Dataset entries
[Start of Attachment]
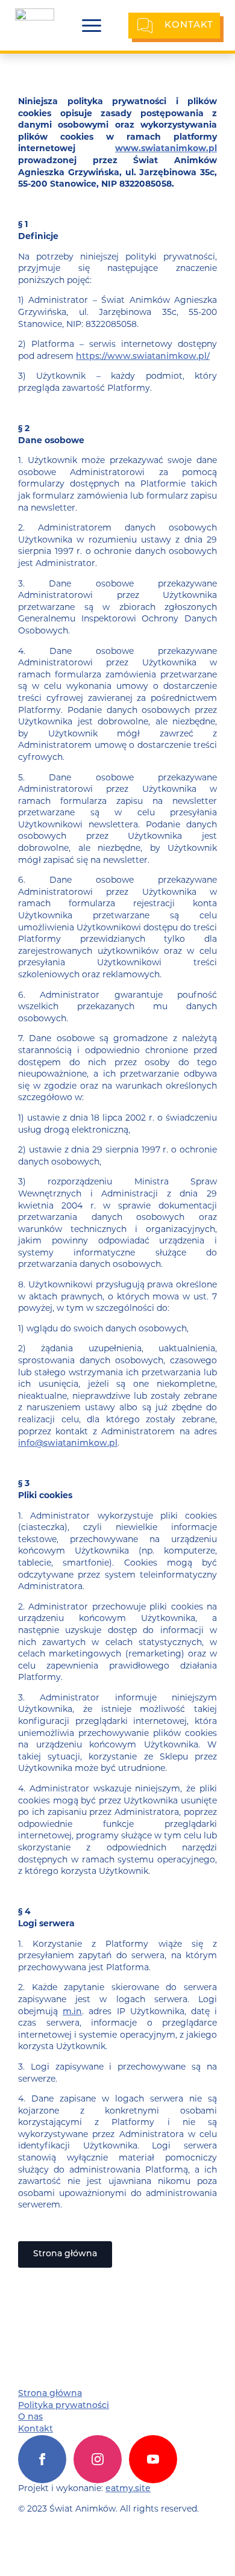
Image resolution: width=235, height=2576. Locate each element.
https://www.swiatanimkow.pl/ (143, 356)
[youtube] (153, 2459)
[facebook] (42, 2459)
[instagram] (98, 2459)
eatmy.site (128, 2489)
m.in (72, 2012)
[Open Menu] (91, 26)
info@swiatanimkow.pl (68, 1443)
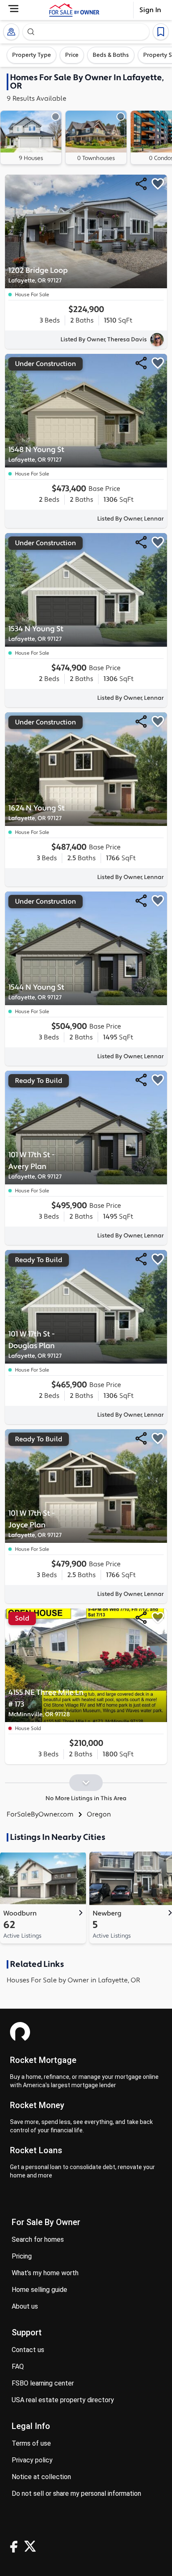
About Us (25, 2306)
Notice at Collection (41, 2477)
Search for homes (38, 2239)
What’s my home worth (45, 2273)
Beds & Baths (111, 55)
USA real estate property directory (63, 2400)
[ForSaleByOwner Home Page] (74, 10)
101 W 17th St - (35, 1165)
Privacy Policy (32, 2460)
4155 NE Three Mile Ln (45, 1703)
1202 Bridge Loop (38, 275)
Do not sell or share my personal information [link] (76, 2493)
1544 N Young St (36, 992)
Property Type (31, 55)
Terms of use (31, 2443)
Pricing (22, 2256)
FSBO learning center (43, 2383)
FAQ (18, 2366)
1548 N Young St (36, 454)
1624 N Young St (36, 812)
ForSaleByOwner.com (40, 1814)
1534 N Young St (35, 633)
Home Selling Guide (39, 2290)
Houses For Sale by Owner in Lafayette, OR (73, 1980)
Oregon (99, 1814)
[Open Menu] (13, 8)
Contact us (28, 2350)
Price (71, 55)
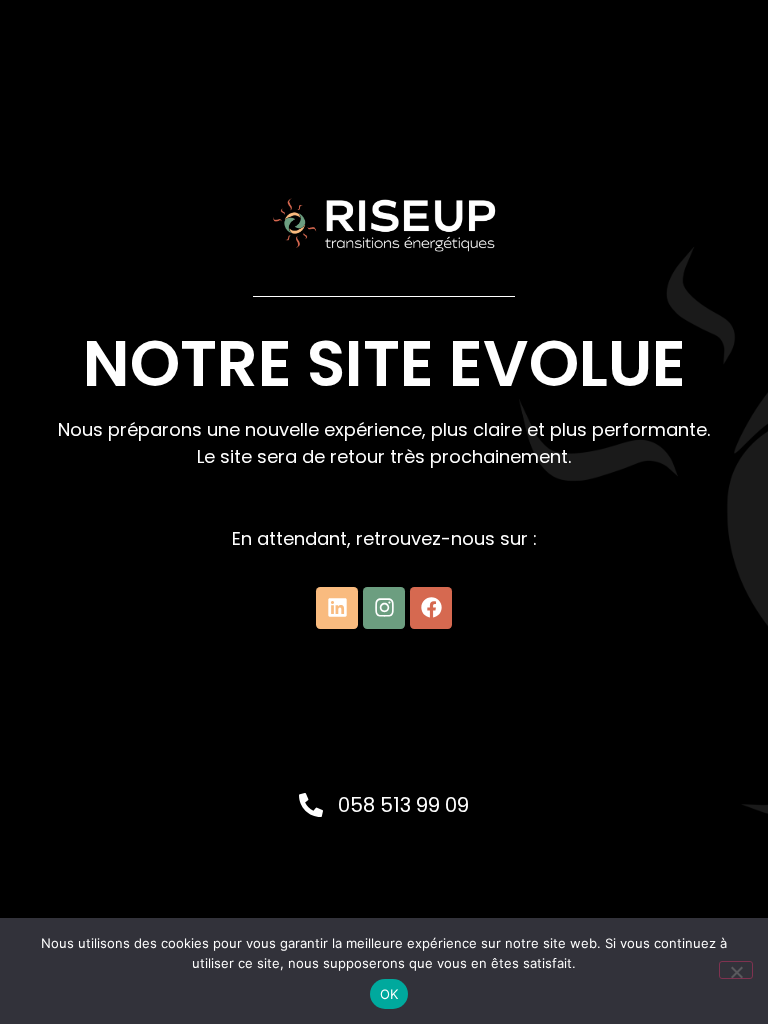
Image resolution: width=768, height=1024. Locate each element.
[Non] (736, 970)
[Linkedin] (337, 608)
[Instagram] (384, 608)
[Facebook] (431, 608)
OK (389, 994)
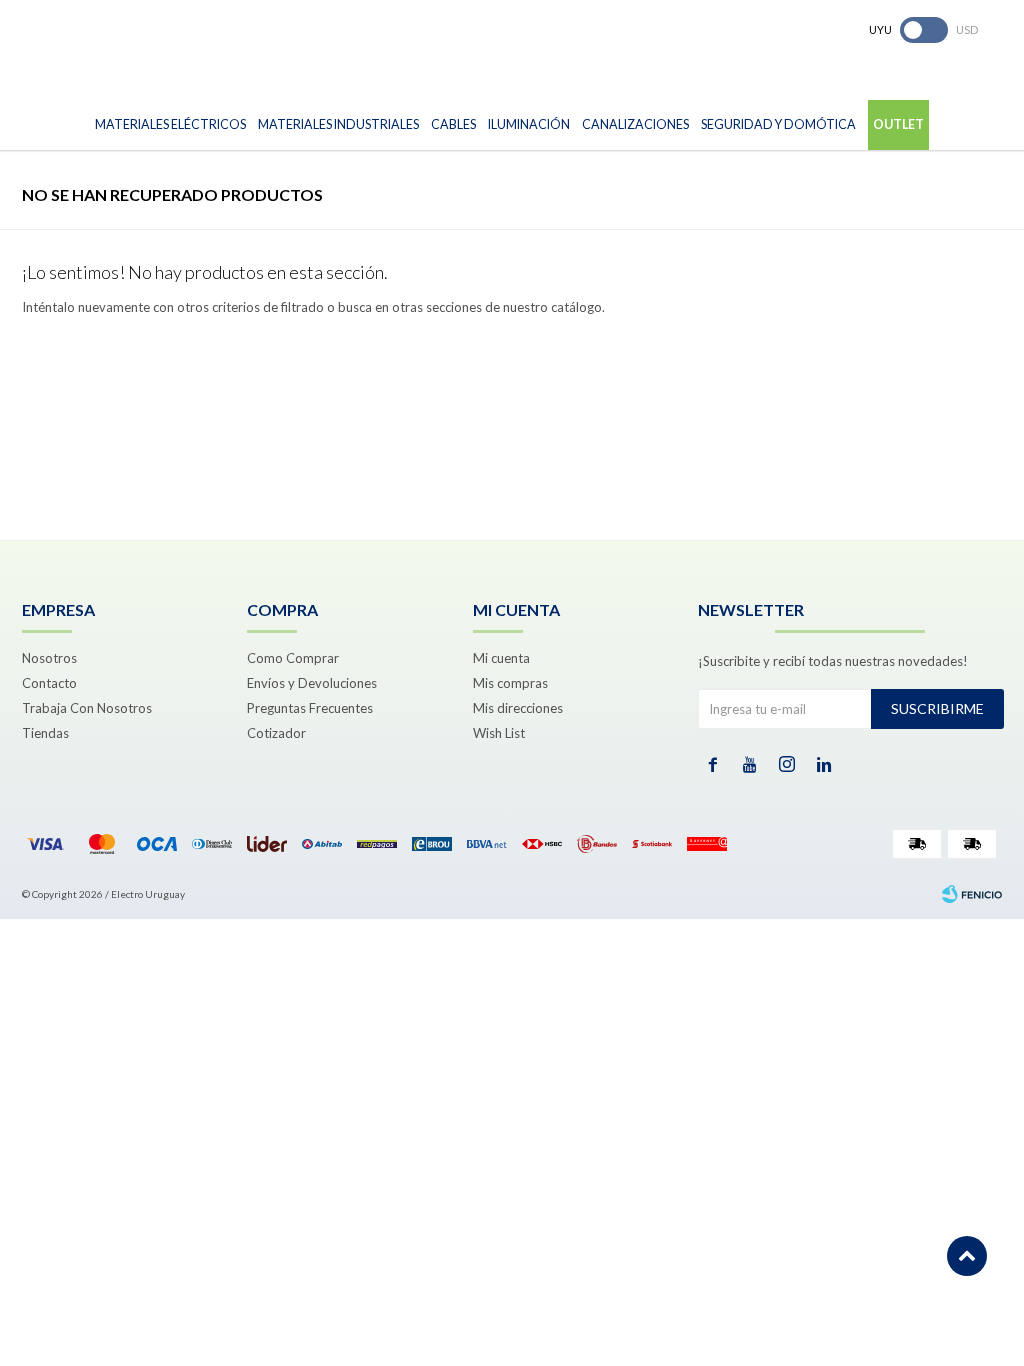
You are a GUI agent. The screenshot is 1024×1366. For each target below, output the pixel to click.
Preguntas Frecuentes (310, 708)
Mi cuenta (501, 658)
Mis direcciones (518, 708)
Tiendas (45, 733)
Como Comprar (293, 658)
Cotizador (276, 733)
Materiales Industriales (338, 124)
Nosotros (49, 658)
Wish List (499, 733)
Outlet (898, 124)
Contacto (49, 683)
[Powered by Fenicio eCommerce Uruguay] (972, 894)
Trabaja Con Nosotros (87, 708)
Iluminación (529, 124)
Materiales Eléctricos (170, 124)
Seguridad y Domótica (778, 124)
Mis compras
[End of Attachment]
[Start of Attachment]
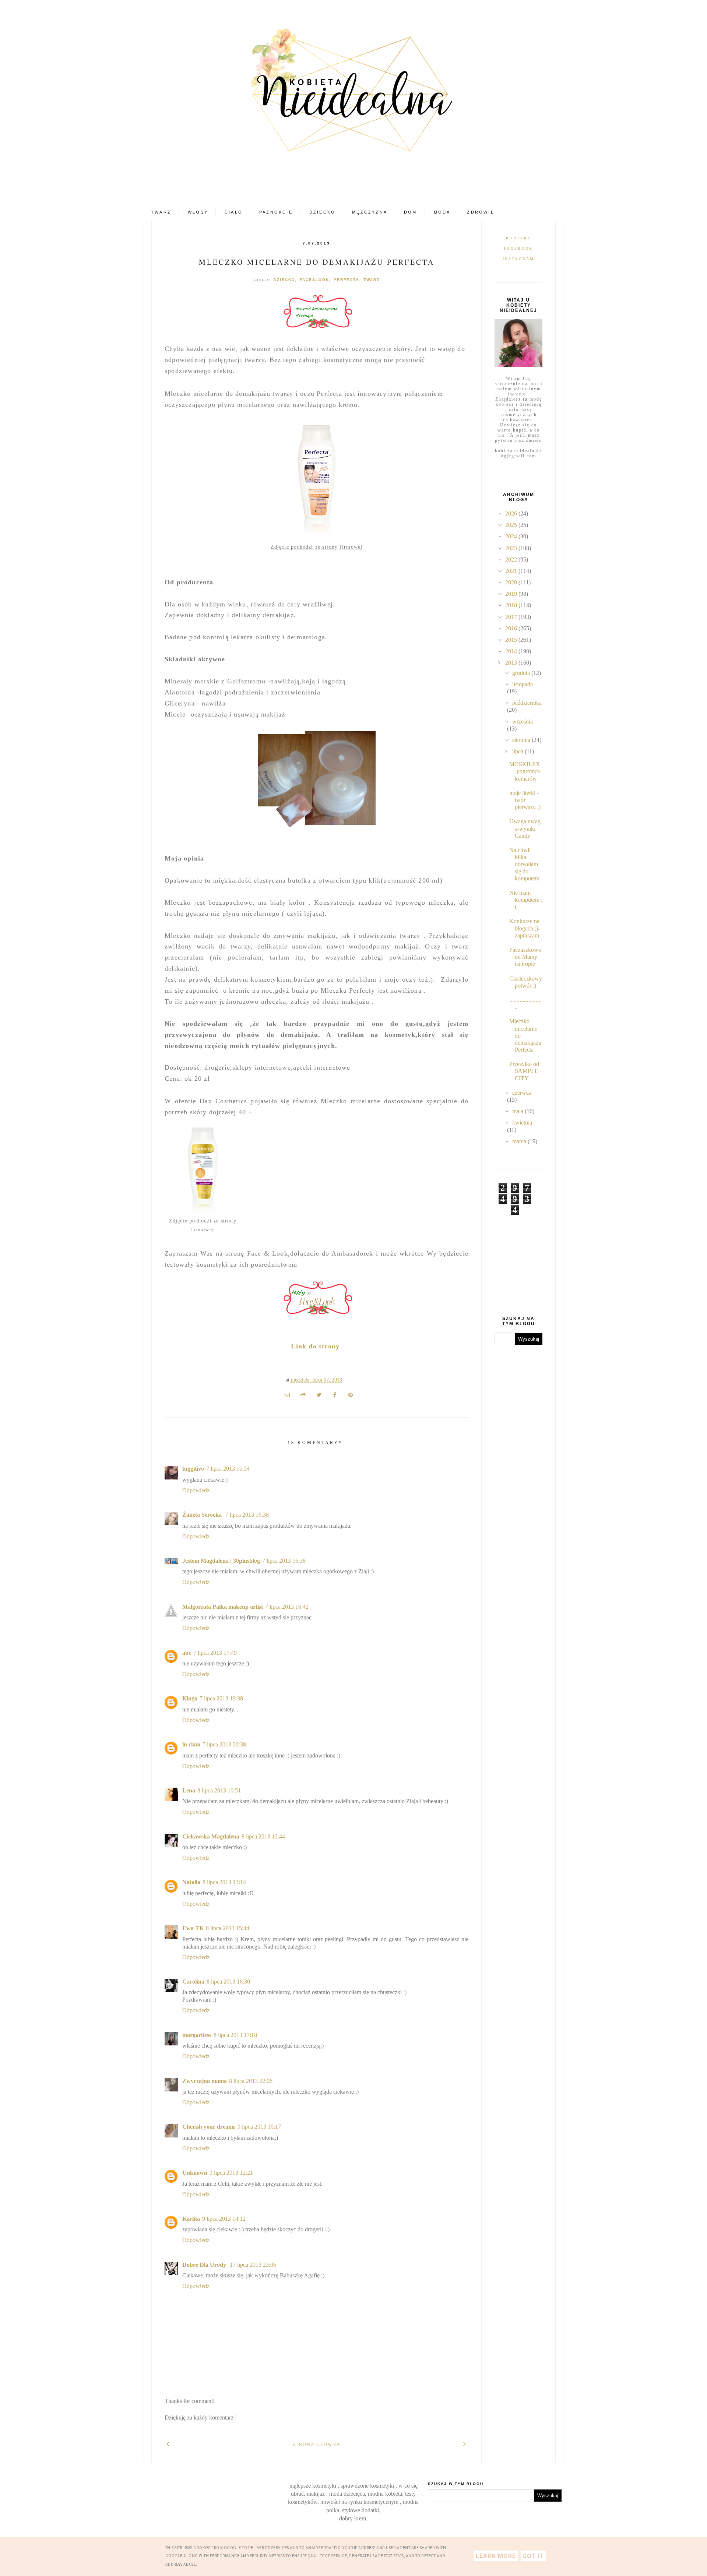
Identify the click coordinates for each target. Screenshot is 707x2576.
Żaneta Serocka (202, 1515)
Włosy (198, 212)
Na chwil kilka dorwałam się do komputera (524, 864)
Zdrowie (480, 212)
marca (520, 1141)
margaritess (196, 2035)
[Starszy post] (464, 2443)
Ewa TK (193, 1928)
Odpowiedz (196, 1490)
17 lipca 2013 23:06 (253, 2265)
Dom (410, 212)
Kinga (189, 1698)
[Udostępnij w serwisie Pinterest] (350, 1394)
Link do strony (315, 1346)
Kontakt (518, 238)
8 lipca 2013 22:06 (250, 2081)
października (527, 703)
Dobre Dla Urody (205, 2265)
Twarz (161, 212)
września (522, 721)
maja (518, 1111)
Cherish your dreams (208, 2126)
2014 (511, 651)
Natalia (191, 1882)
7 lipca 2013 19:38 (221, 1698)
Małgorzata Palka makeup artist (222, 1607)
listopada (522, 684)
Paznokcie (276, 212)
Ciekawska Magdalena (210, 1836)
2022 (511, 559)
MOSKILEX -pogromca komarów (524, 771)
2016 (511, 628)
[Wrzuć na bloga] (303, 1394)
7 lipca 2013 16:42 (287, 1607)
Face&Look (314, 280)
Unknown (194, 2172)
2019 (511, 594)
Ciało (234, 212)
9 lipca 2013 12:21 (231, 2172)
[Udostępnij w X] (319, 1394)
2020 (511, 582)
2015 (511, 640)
[End of Attachment]
### WHAT TO DO
When you reach the line with "Image resolution: width=235, height=2576." in the records above, start writing out each line exactly, and stop after the line with "Mis compras". Pictures stay out.

### SOLUTION TO THIS EXERCISE
Image resolution: width=235, height=2576. Locate each element.
https://www.swiatanimkow.pl/ (143, 356)
[youtube] (153, 2459)
[facebook] (42, 2459)
[instagram] (98, 2459)
eatmy.site (128, 2489)
m.in (72, 2012)
[Open Menu] (91, 26)
info@swiatanimkow.pl (68, 1443)
About Us (25, 2306)
Notice at Collection (41, 2477)
Search for homes (38, 2239)
What’s my home worth (45, 2273)
Beds & Baths (111, 55)
USA real estate property directory (63, 2400)
[ForSaleByOwner Home Page] (74, 10)
101 W 17th St - (35, 1165)
Privacy Policy (32, 2460)
4155 NE Three Mile Ln (45, 1703)
1202 Bridge Loop (38, 275)
Do not sell or share my personal information [link] (76, 2493)
1544 N Young St (36, 992)
Property Type (31, 55)
Terms of use (31, 2443)
Pricing (22, 2256)
FSBO learning center (43, 2383)
FAQ (18, 2366)
1548 N Young St (36, 454)
1624 N Young St (36, 812)
ForSaleByOwner.com (40, 1814)
1534 N Young St (35, 633)
Home Selling Guide (39, 2290)
Houses For Sale by Owner in Lafayette, OR (73, 1980)
Oregon (99, 1814)
[Open Menu] (13, 8)
Contact us (28, 2350)
Price (71, 55)
Image resolution: width=768, height=1024. Locate each element.
[Non] (736, 970)
[Linkedin] (337, 608)
[Instagram] (384, 608)
[Facebook] (431, 608)
OK (389, 994)
You are a GUI agent. The screenshot is 1024×1366. For each target below, output the pixel to click.
Preguntas Frecuentes (310, 708)
Mi cuenta (501, 658)
Mis direcciones (518, 708)
Tiendas (45, 733)
Como Comprar (293, 658)
Cotizador (276, 733)
Materiales Industriales (338, 124)
Nosotros (49, 658)
Wish List (499, 733)
Outlet (898, 124)
Contacto (49, 683)
[Powered by Fenicio eCommerce Uruguay] (972, 894)
Trabaja Con Nosotros (87, 708)
Iluminación (529, 124)
Materiales Eléctricos (170, 124)
Seguridad y Domótica (778, 124)
Mis compras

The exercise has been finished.